Auch sonst zeigen die Franzosen und Italiener eine ähnliche
Zusammensetzung aus Teilnationen. Provenzalen und Nordfranzosen,
Lombarden und Süditaliener weisen bedeutende innere Unterschiede in
ihrer geistigen Wesenheit auf. Desgleichen Tschechen und Mährer,
Kroaten und Slowenen.
Und auch innerhalb solcher Teilnationen, die sich übrigens
bemerkenswerterweise meist mit den Volksstämmen decken, sind wieder
nicht geringe Unterschiede vorhanden. So bei den Bajuwaren: Ober- und
Niederbayern, Tiroler, Steirer, Innerösterreicher (ob und unter der Enns)
— gleichfalls zumeist Stammesunterschiede, die durch Mischung mit
verschiedenen Ureinwohnern bedingt sind; bei den Franken: Ober- und
Niederfranken, sogar die alemannischen Schweizer zeigen bedeutend
unterschiedene Gruppen.
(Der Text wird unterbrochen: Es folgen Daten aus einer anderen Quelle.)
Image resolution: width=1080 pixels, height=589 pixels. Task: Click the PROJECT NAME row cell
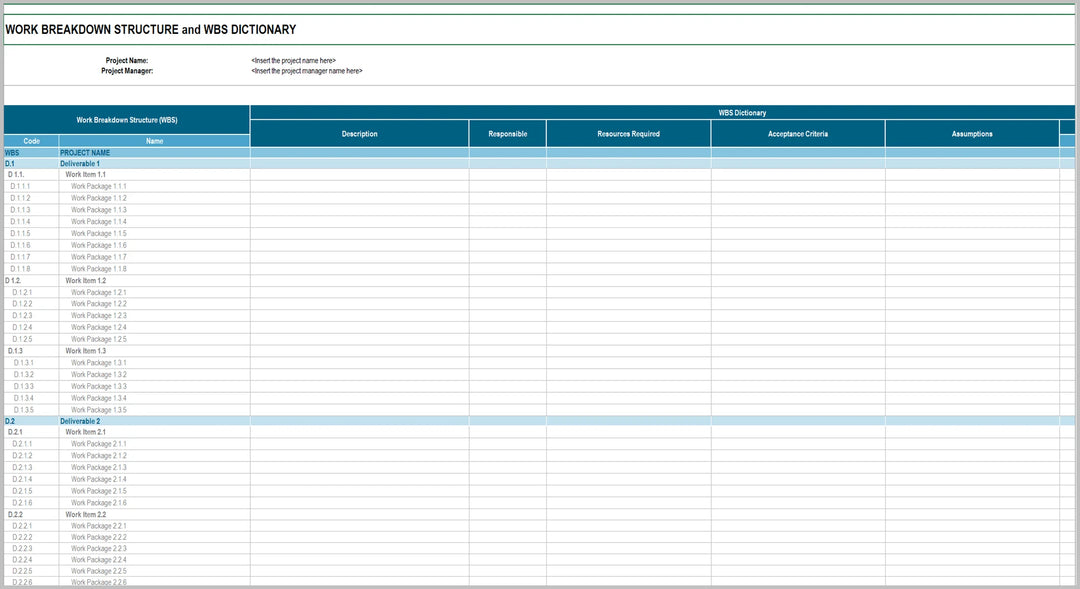pos(85,153)
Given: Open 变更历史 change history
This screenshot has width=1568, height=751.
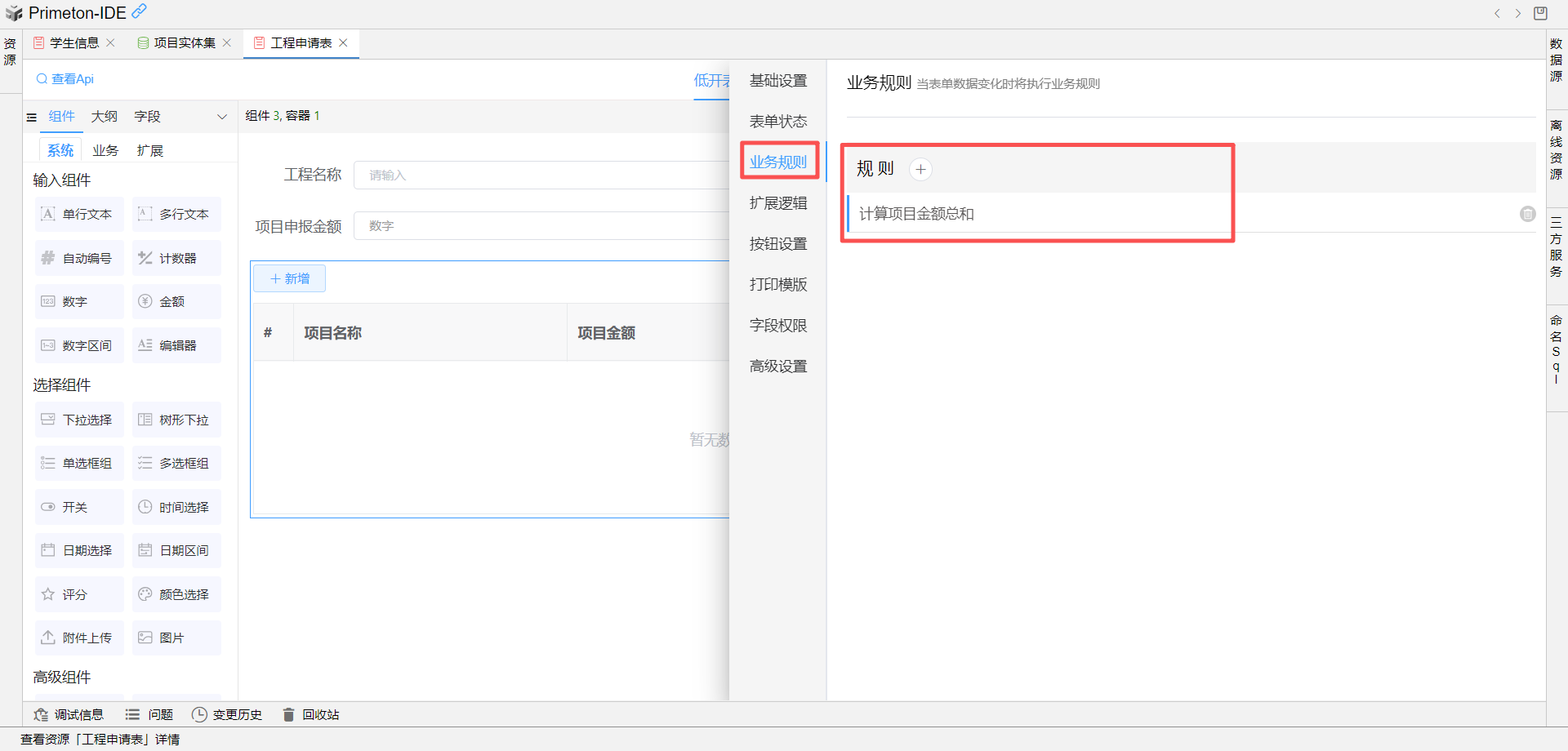Looking at the screenshot, I should [x=227, y=714].
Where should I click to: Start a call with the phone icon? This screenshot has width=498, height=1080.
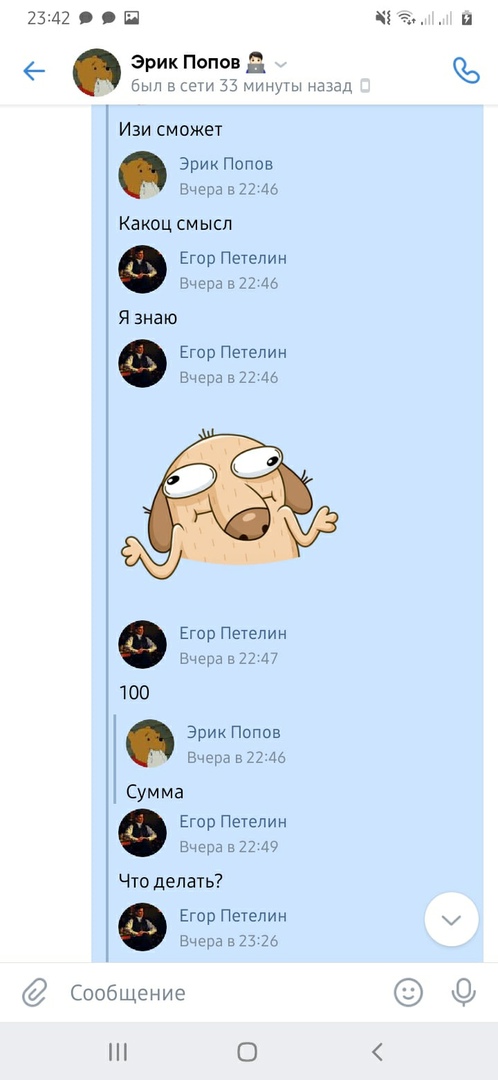466,70
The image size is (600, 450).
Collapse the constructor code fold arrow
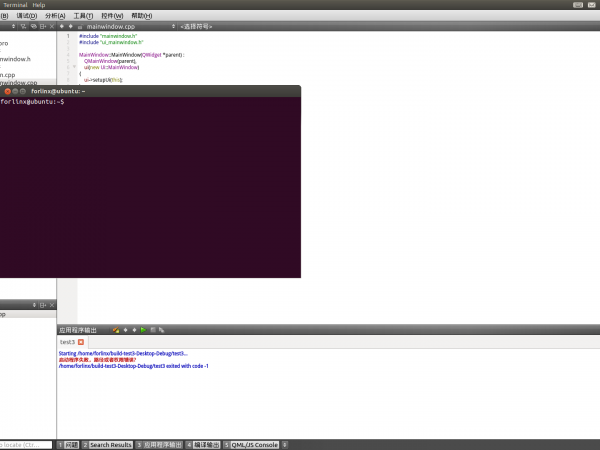pos(74,67)
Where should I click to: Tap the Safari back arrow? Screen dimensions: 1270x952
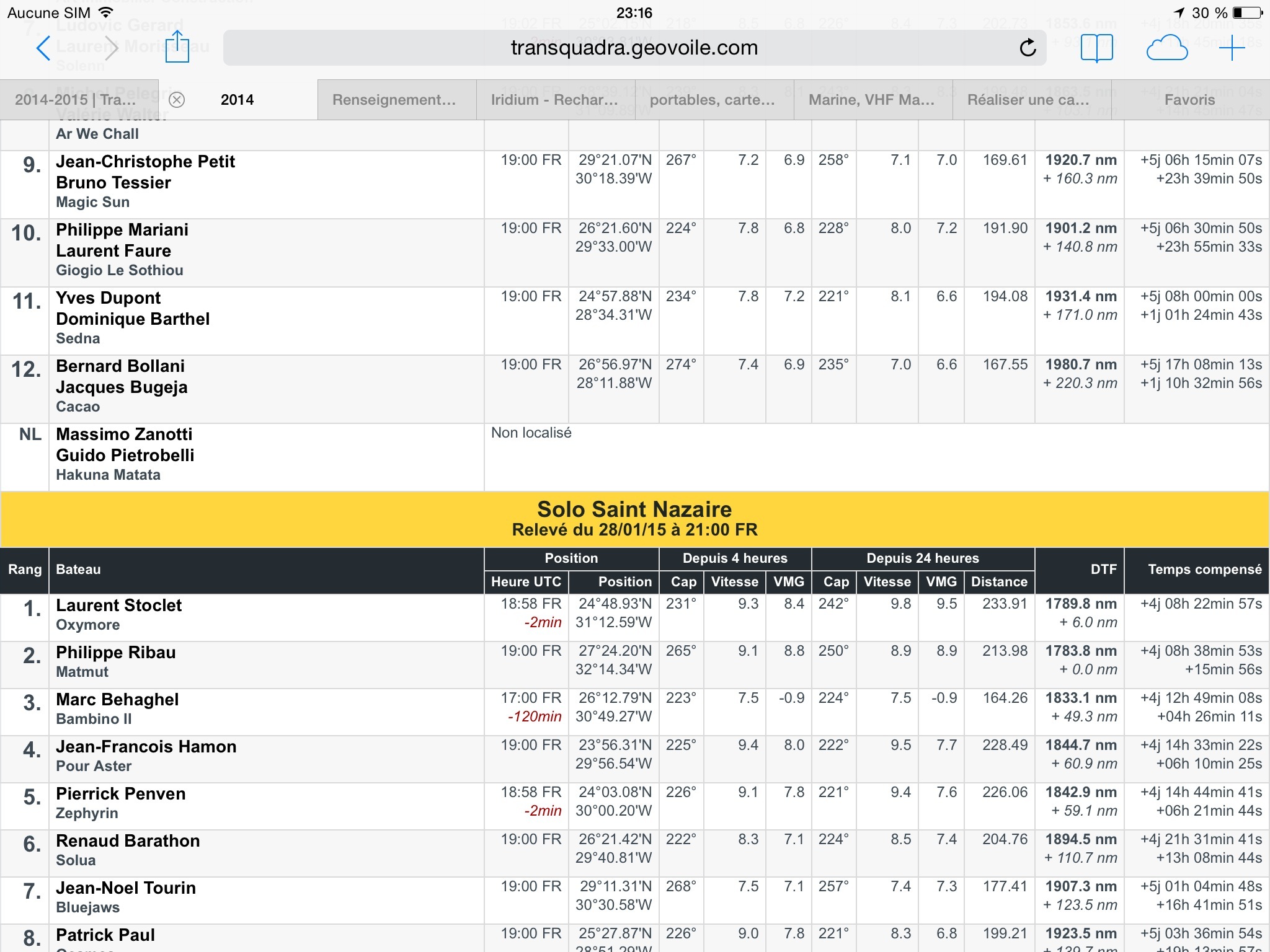(x=43, y=48)
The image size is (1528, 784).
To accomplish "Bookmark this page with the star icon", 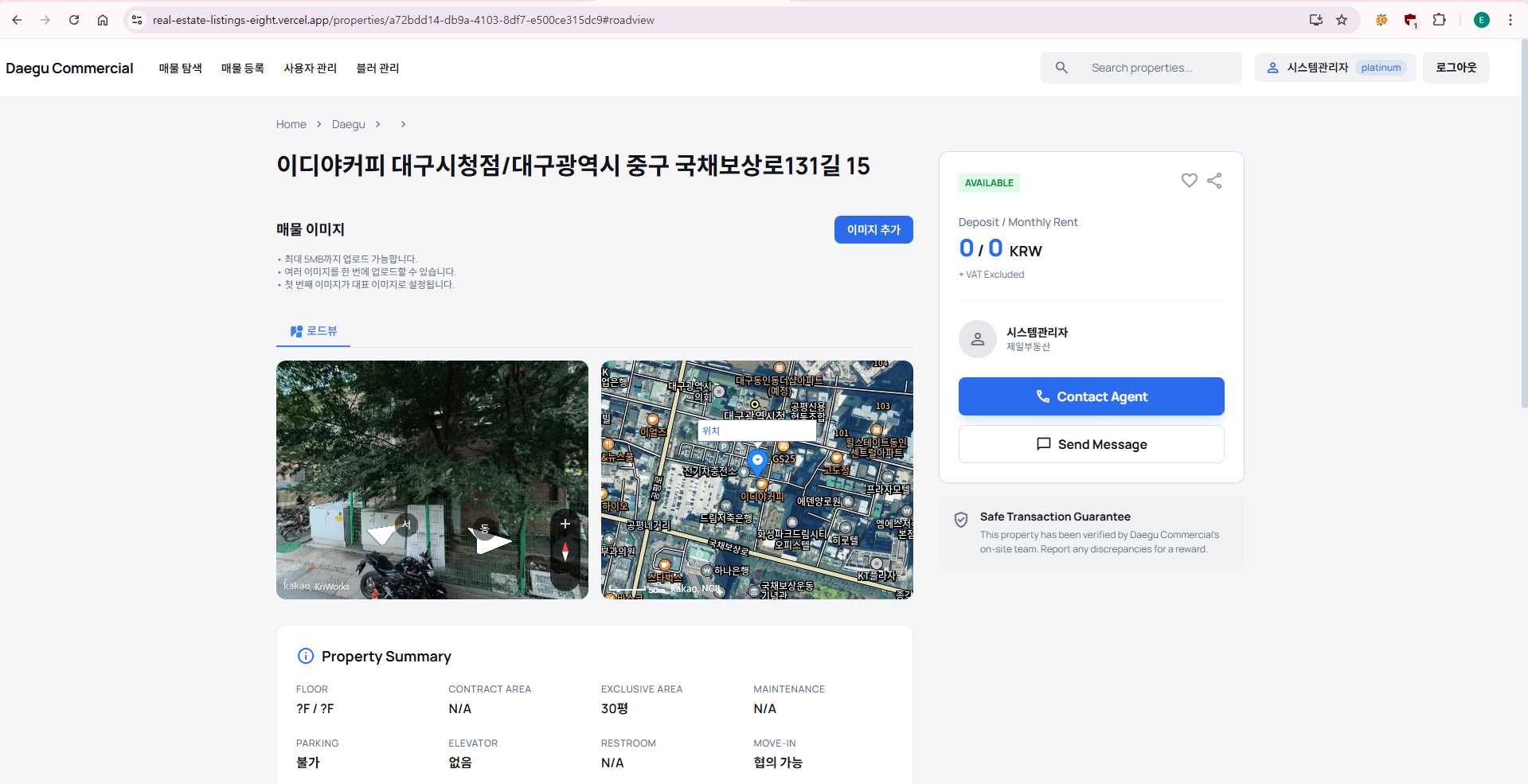I will (1342, 20).
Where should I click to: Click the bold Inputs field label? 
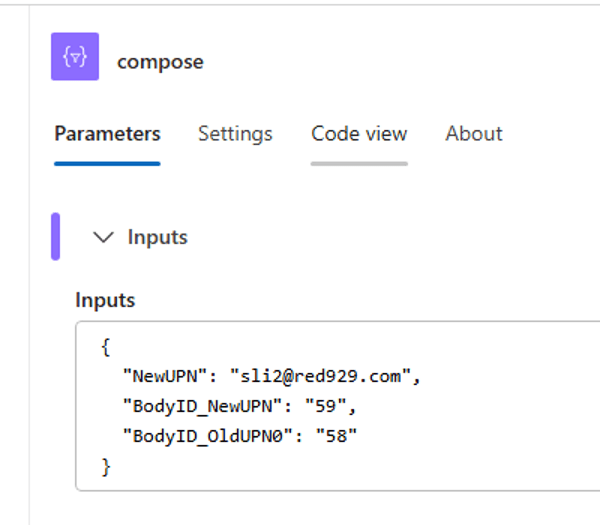105,300
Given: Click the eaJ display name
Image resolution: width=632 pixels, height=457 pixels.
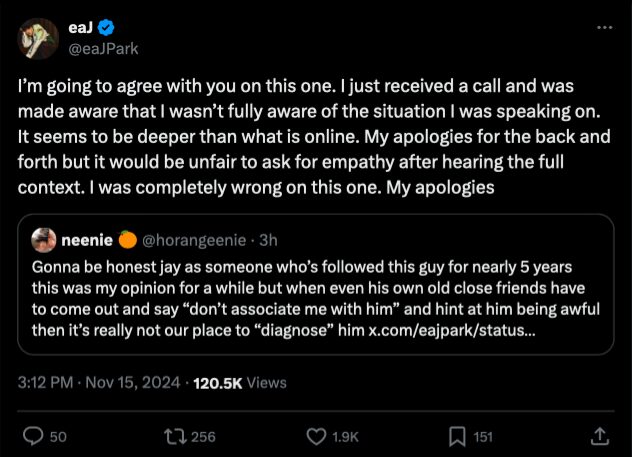Looking at the screenshot, I should (83, 27).
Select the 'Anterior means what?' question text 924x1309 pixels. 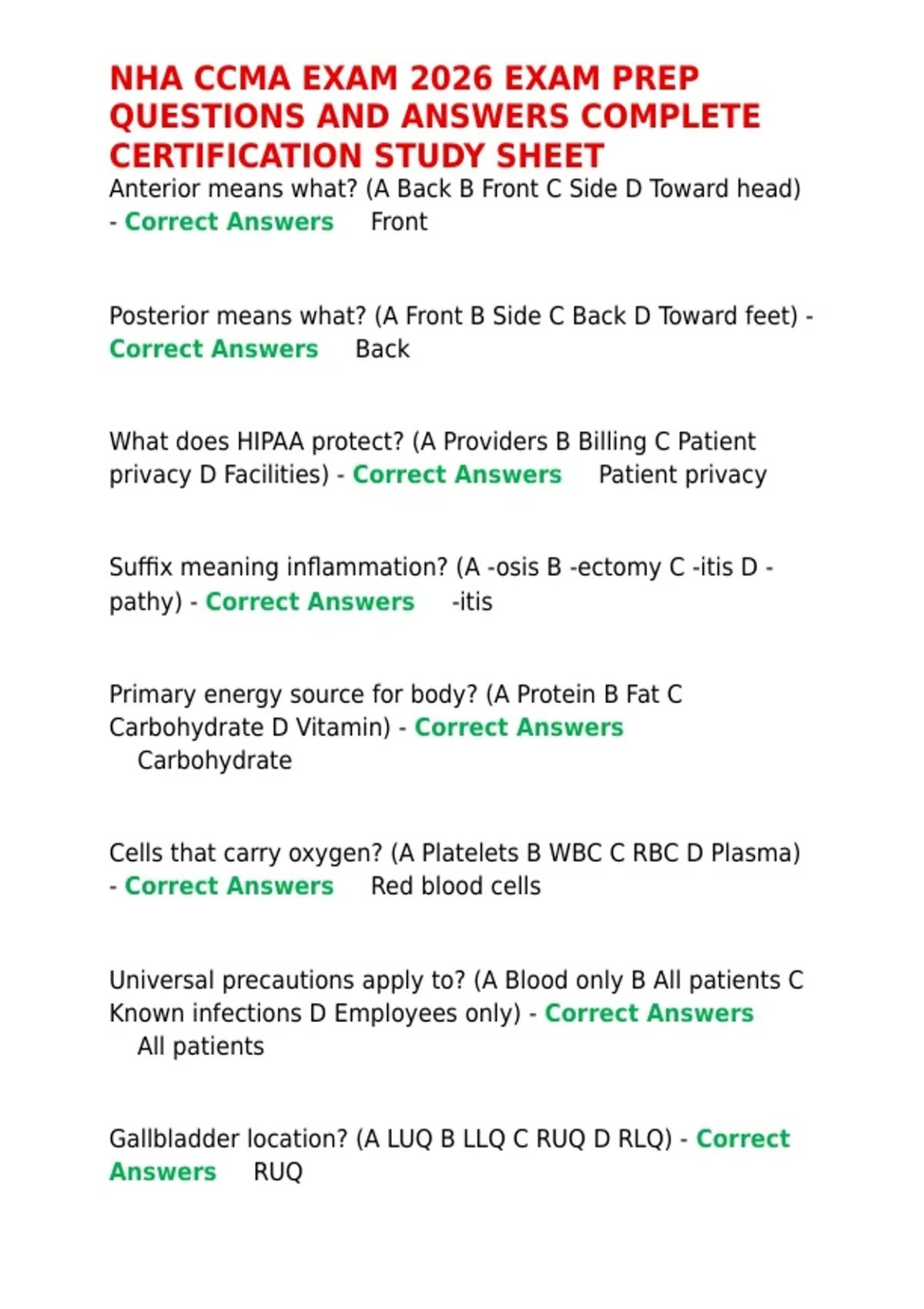click(x=234, y=189)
Hierher gehört auch der Unterschied zwischen
Katholiken und Protestanten, zwischen Männern und Frauen, der nicht in
allen nationalen Kulturen gleich ausgeglichen ist (orientalische gegen
abendländische Nationen), und endlich die Sonderstellung, welche die
Juden in allen Nationen einnehmen, dies vornehmlich: (1) durch ihre
Religion, die im Westen heute allerdings nicht sehr von Bedeutung ist —
wo das aber zutrifft, wie im Osten (Galizien, russisches Polen), bilden die
Juden tatsächlich eine eigene Kulturgemeinschaft, eine eigene Nation,
wenn auch eine solche, die in Auflösung begriffen zu sein scheint; (2)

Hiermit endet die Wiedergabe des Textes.